While the initial vision of a Semantic Web full of autonomous software agents, doing our shopping and booking our flights, has not (yet?) been fully realized, the core standards and technology are stable and usable. They would provide clear answers to some of the developer’s question we looked at earlier: Assets are identified by URLs, data is accessed using HTTP connections, and RDF offers several standardized formats. And we could even connect asset descriptions in the DAM to public datasets like DBpedia using the same technology. To get an impression of how DAM functions can be mixed with Semantic Web concepts, take a look at my co-contributor’s ImageSnippets product.
The Schema.org Vocabulary
Choosing Semantic Web technology doesn’t answer the question which data structures and field names we could standardize on – there’s lots of Linked Data-compatible vocabularies, including IPTC and XMP (Adobe’s XMP is built on top of RDF). But let’s look at a particular one:
The Schema.org vocabulary is a Semantic Web success story. The large Web search engine vendors (Google, Bing, Yahoo, Yandex) are increasingly interested in indexing not just HTML text, but also structured data, so they can better search for and list structured information like product offers and recipes. These vendors agreed on a shared vocabulary (which is constantly being extended, in an open, W3C assisted community process), and on standardized ways to embed structured data in Web pages so the search engine crawlers could find it. The data model is fully conformant to RDF, and the Linked Data formats RDFa and JSON-LD can be used for embedding. (It’s pretty cool that the SEO guys who add Schema.org data to their Web sites unknowingly contribute to building the Semantic Web.)

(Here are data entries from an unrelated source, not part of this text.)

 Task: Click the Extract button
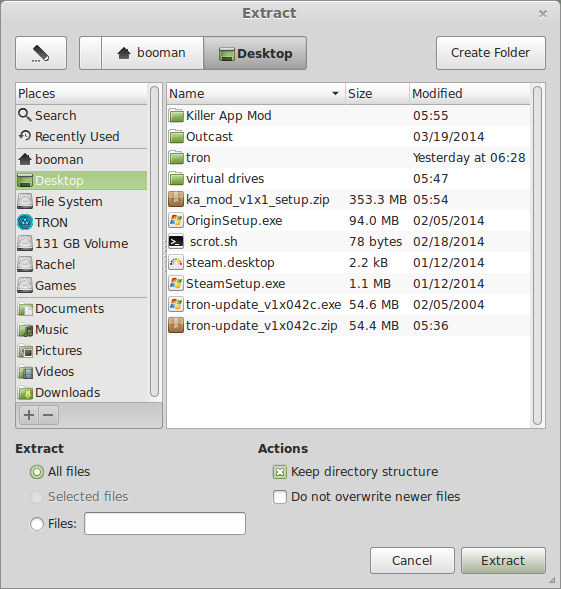(x=503, y=560)
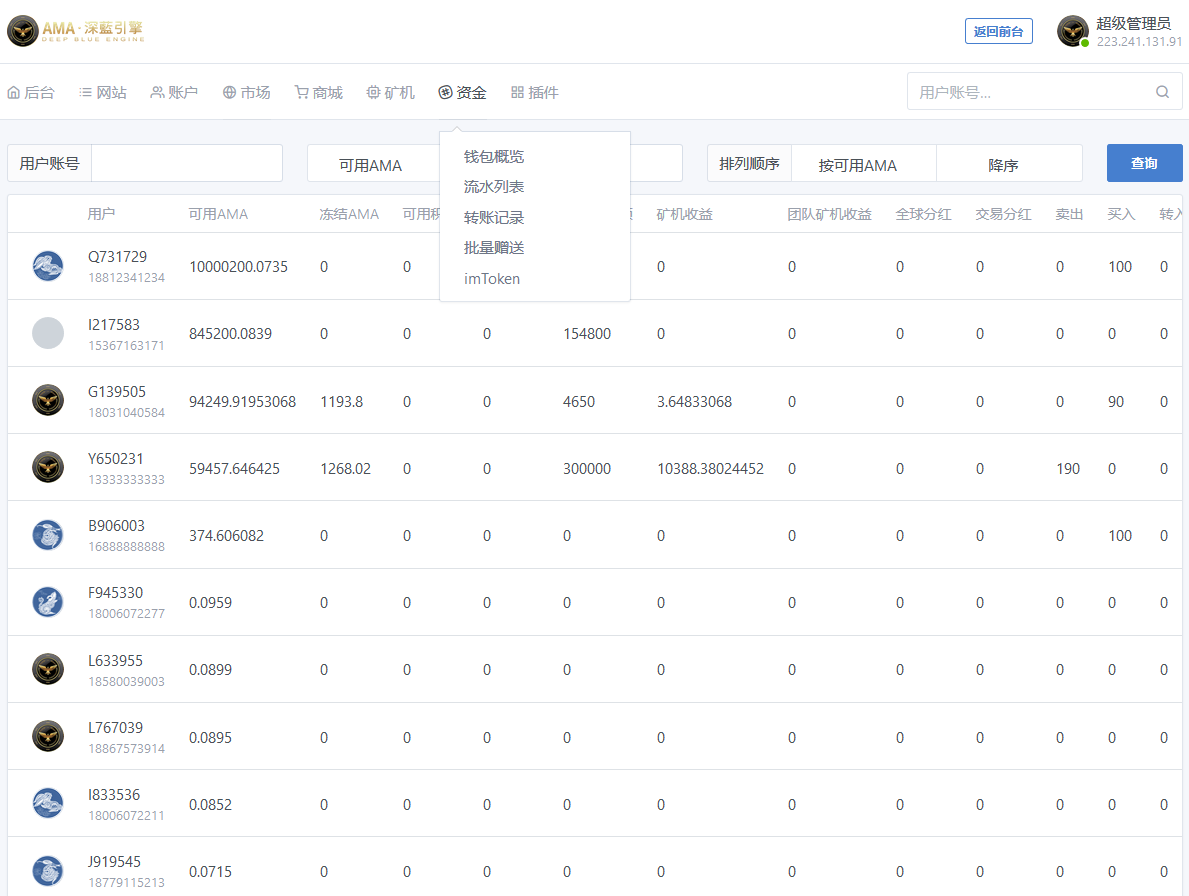
Task: Click the avatar of user B906003
Action: coord(48,534)
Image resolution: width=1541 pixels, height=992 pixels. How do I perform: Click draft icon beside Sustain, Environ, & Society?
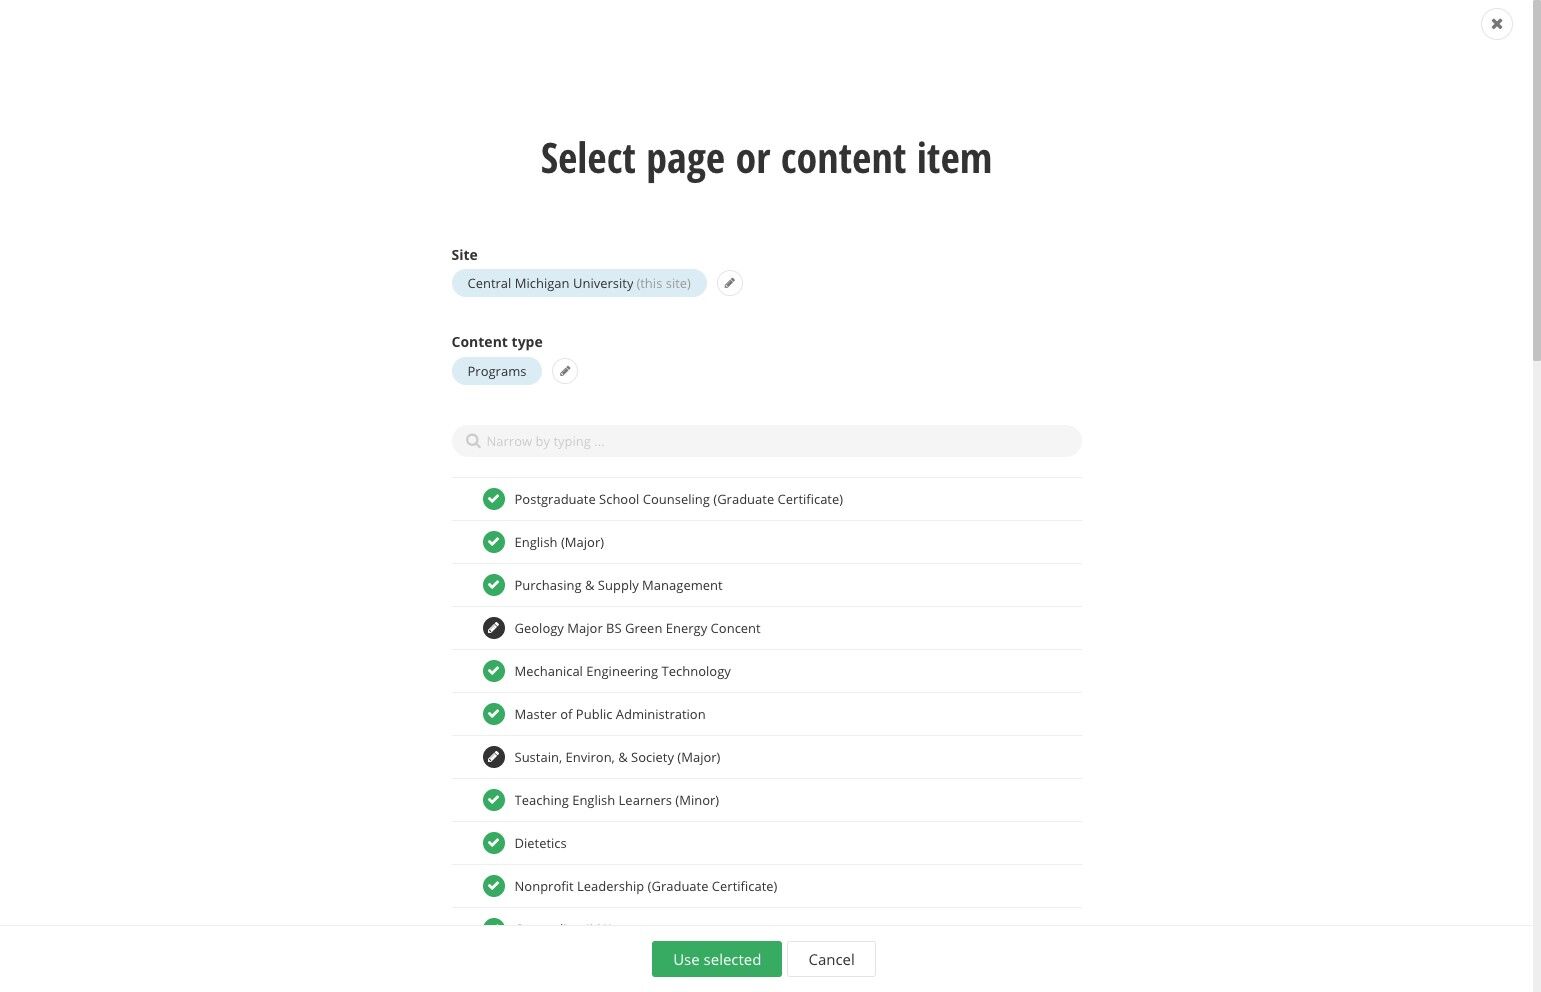click(494, 757)
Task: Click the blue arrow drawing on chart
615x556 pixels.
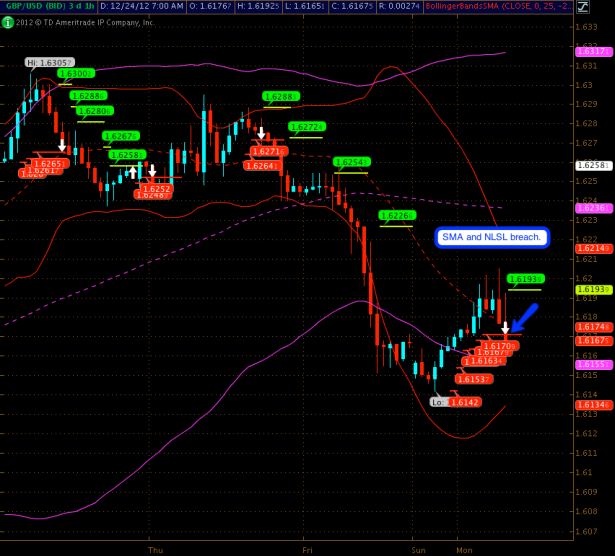Action: pyautogui.click(x=524, y=317)
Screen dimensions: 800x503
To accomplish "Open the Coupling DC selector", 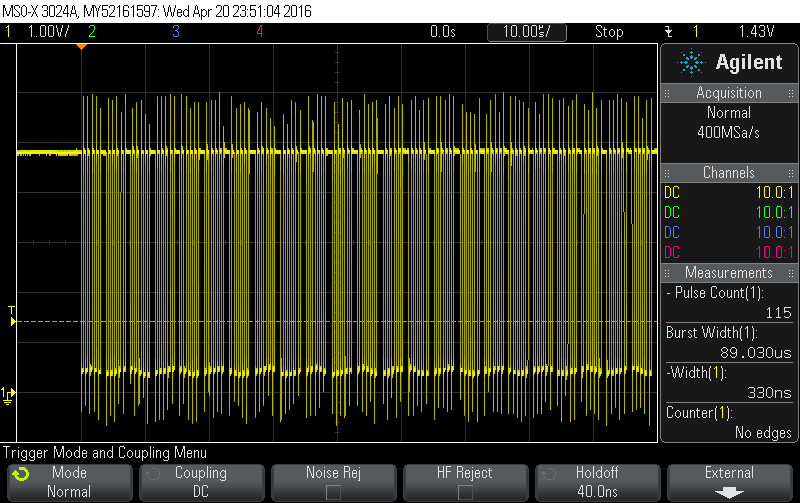I will coord(200,482).
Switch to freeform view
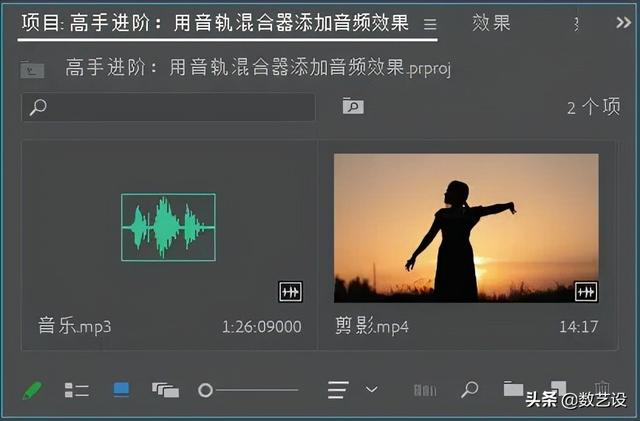 [x=165, y=390]
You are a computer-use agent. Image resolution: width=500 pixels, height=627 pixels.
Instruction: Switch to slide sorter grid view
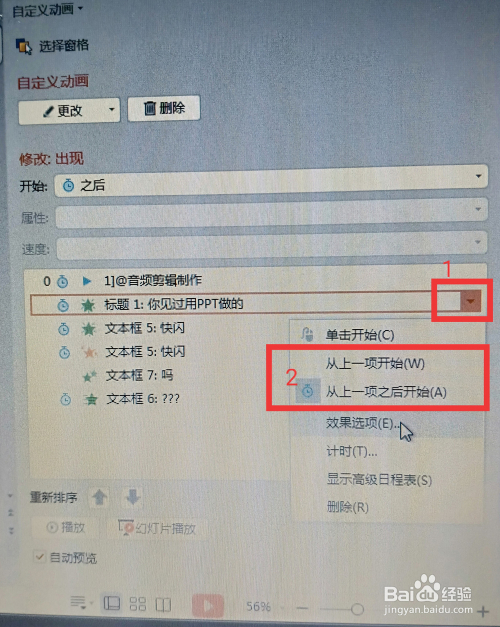pyautogui.click(x=138, y=604)
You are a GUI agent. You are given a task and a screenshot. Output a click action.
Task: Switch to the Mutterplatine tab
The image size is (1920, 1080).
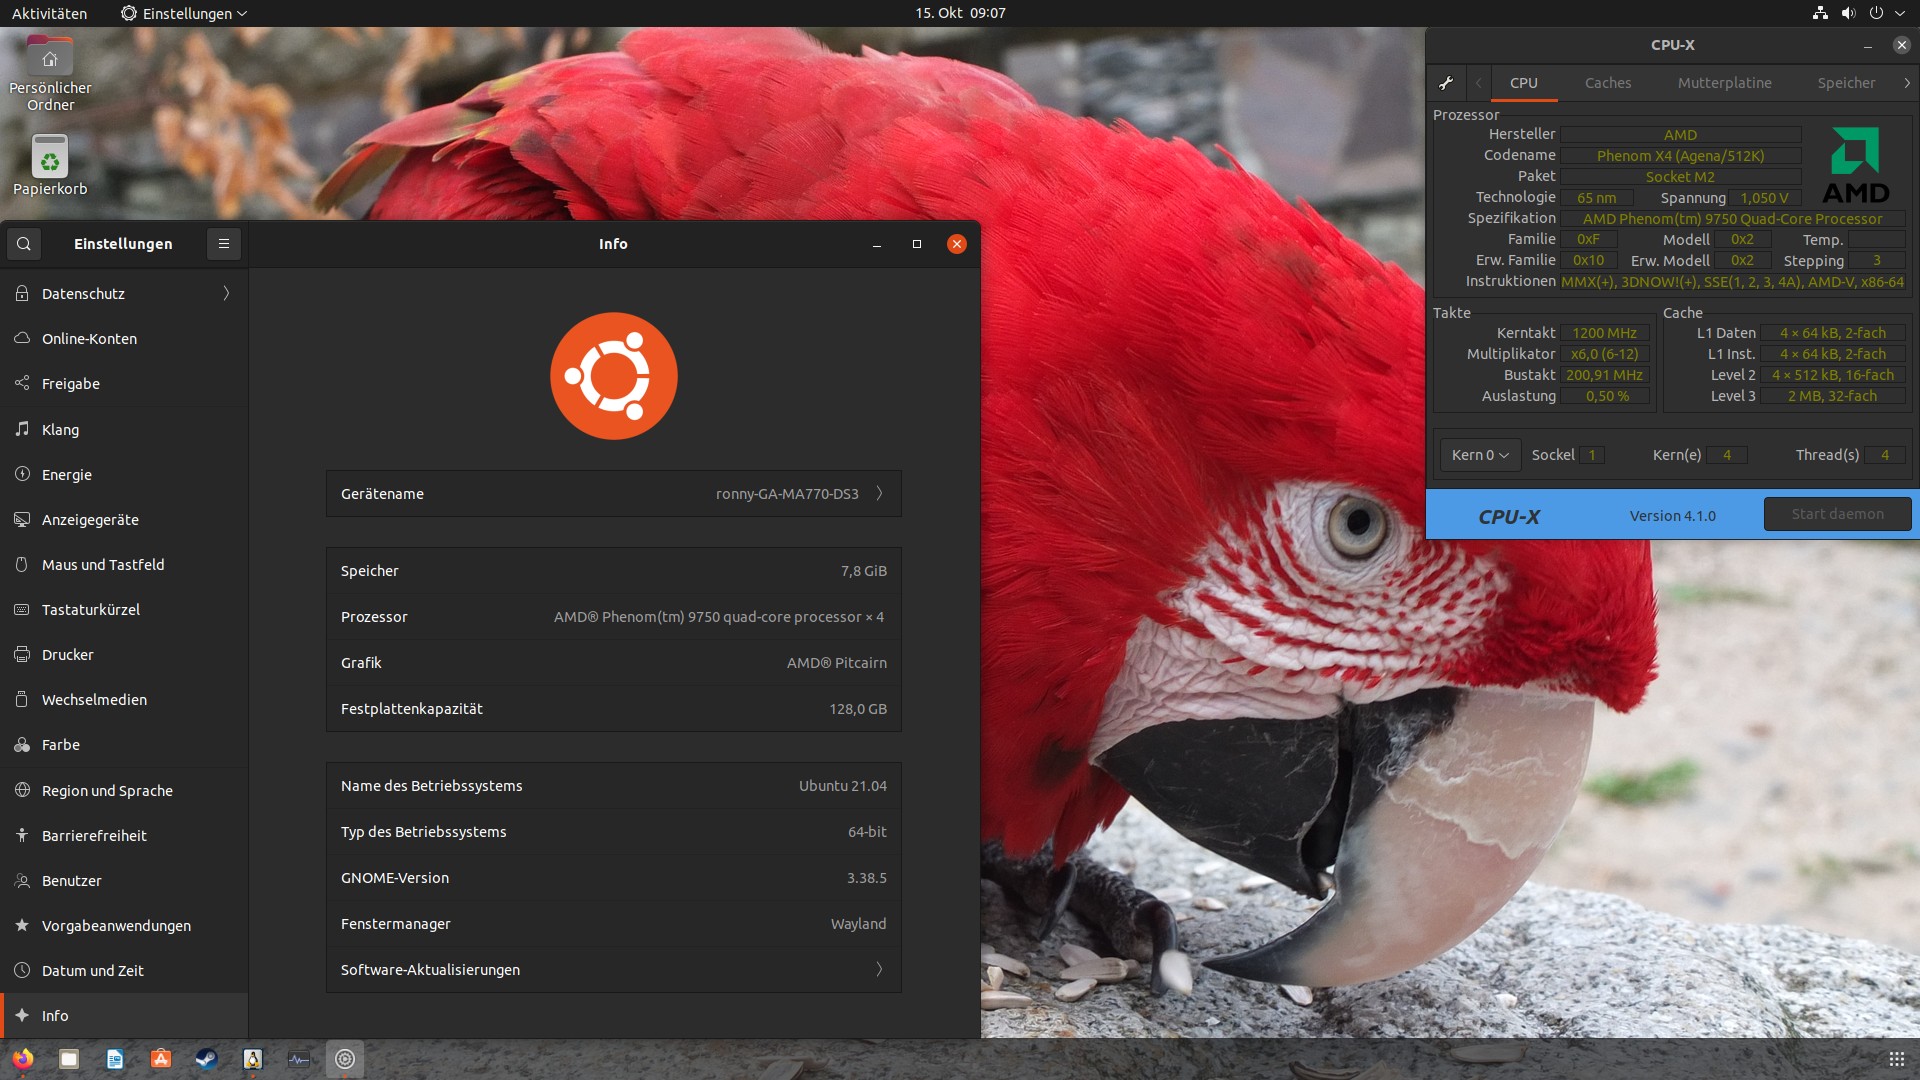point(1724,83)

Schema.org data on Web sites is often a dumbed-down version of the original data. While the vocabulary is pretty extensive, it doesn’t cover all the complexities of each industry’s data model. But it doesn’t have to: It just needs to be good enough for search and result display purposes. Which, coming back to our original topic, is exactly what we need for many DAM interoperability use cases (referencing, linking, reading, listing, searching items). A DAM is a search engine, after all (plus a few extra features, of course). In my opinion, this congruence makes Schema.org (and RDF or JSON-LD) a good starting point for Linked Data-based DAM interop.
The Schema.org vocabulary could be an answer to the question which data model and field names to use. We could work with ready-made standards and technology, be part of a wider ecosystem and contribute to a living, well-known vocabulary (which even has an extension mechanism for, say, DAM specific stuff like file variants and renditions).
Let’s Work This Out Together
I might be wrong about the suitability of Semantic Web technology for DAM interoperability. Maybe we should reboot the CMIS4DAM efforts, or use some other approach not mentioned here. Ralph Windsor’s 2013 article on The Building Blocks Of Digital Asset Management Interoperability provides a good overview of the options.
But I’m sure we can improve on the rather miserable state of DAM interoperability if we join forces. We’re all going to benefit. How are you willing to contribute? Let’s talk; I’m looking forward to your comments!